__Estratto del testo__
-*-*-

Le disposizioni precedenti non portano pregiudizio al diritto degli Stati di porre in vigore le leggi da essi ritenute necessarie per disciplinare l’uso dei beni in modo conforme all’interesse generale o per assicurare il pagamento delle imposte o di altri contributi o delle ammende.»

20. Il Governo contesta tale tesi.

21. Con lettera del 18 aprile 2014, il rappresentante della ricorrente informò la Corte che il procedimento dinanzi alla corte d’appello di Napoli, che era pendente al momento della presentazione del ricorso dinanzi alla Corte e della comunicazione del ricorso al Governo convenuto, era terminato. La corte d’appello constatò che l’impianto elettrico era stato rimosso dal terreno della ricorrente e accordò un risarcimento danni per l’occupazione illegittima del terreno (paragrafo 11 supra).

-*-*-

__Righe elencate__
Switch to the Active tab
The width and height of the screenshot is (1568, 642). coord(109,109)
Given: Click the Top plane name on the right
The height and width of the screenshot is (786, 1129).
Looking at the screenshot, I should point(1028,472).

-*-*-

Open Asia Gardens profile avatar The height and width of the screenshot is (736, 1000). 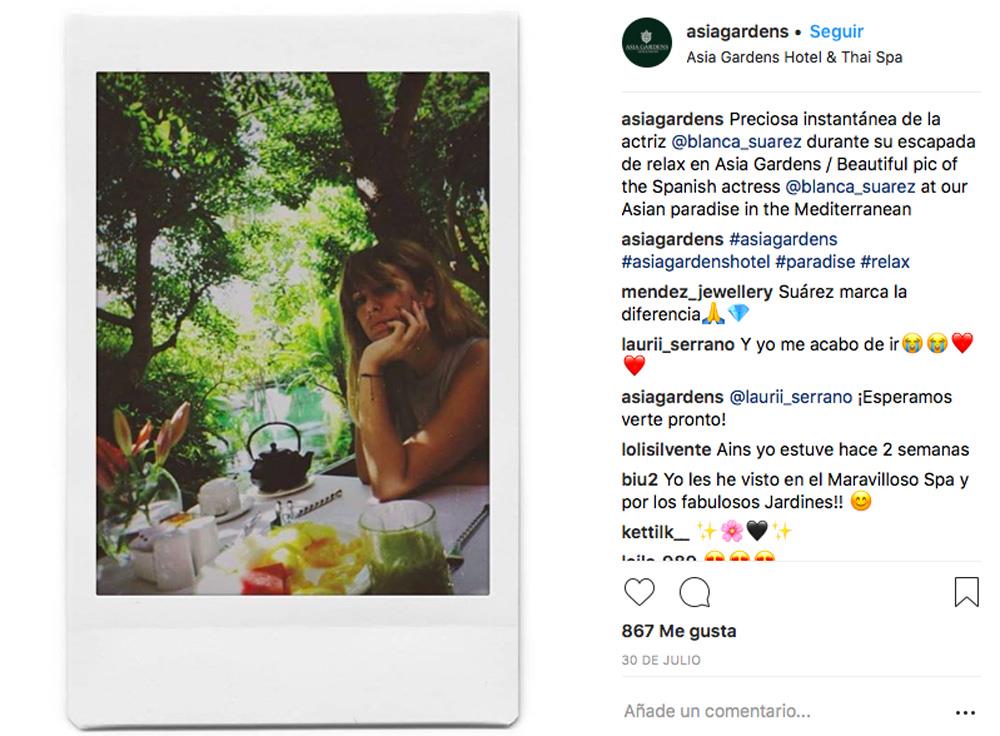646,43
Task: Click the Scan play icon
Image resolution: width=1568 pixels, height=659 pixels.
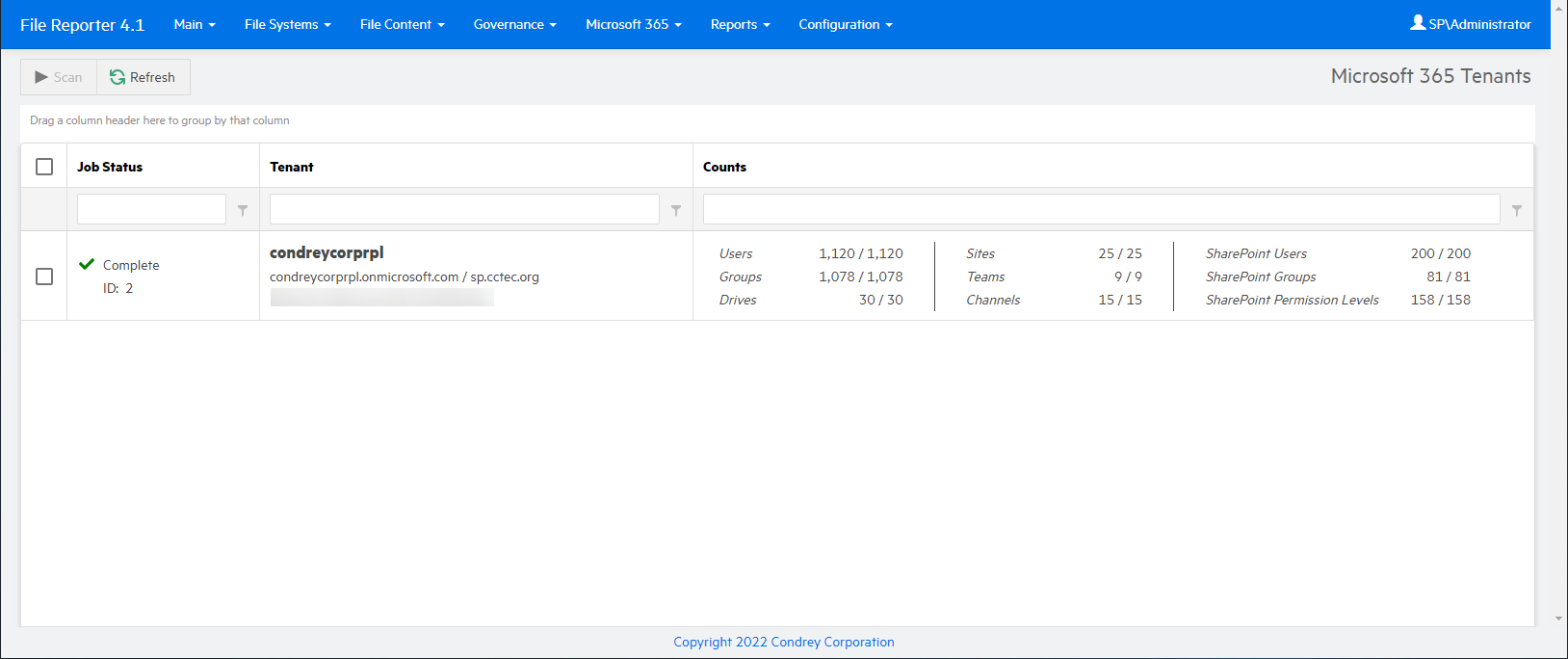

-*-*-

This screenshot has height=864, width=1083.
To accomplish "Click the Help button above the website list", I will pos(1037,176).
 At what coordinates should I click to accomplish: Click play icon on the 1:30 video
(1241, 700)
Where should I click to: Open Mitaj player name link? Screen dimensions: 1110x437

-*-*-

__Elenco compiti__
1. Riscrivi tali e quali le righe dei blocchi, dalla riga con "At what coordinates" alla riga con "Where should I", entrambe comprese.
2. Prosegui il brano sul ricorso dinanzi alla Corte, partendo subito dopo la sua ultima frase.

__Risposte__
1.
 At what coordinates should I click to accomplish: Click play icon on the 1:30 video
(1241, 700)
Where should I click to: Open Mitaj player name link? Screen dimensions: 1110x437

2.
22. Tenuto conto di tale circostanza, la Corte ritiene necessario affrontare la questione della qualità di vittima della ricorrente. Essa rammenta che spetta in primo luogo alle autorità nazionali correggere una asserita violazione della Convenzione. A tale proposito, la questione di stabilire se un ricorrente possa ritenersi vittima della violazione lamentata si pone in qualsiasi fase della procedura e implica essenzialmente per la Corte di esaminare ex post facto la situazione della persona interessata (Cocchiarella c. Italia [GC], n. 64886/01, §§ 70-72, CEDU 2006 V).

23. La Corte ribadisce che ha il compito di verificare se da parte delle autorità sia stata riconosciuta, almeno in sostanza, una violazione di un diritto tutelato dalla Convenzione (Cocchiarella c. Italia sopra citata, § 84).

24. La Corte ritiene che il riconoscimento della violazione consista nella dichiarazione dell’illegittimità dell’occupazione del terreno da parte della corte d’appello di Napoli. La Corte osserva inoltre che le autorità nazionali hanno constatato, in sostanza, la violazione del diritto di proprietà della ricorrente. Inoltre, essa ritiene che il risarcimento riconosciuto dalla corte d’appello di Napoli costituisca un risarcimento adeguato e sufficiente, tenuto conto, in particolare, del fatto che la ricorrente non ha mai perso la proprietà del terreno, che l’impianto elettrico è stato rimosso e che ha ricevuto una somma calcolata sulla base del valore venale a titolo di indennizzo per l’occupazione illegittima del terreno, soddisfacendo in tal modo le richieste del padre della ricorrente del 5 ottobre 1994 (paragrafo 5 supra).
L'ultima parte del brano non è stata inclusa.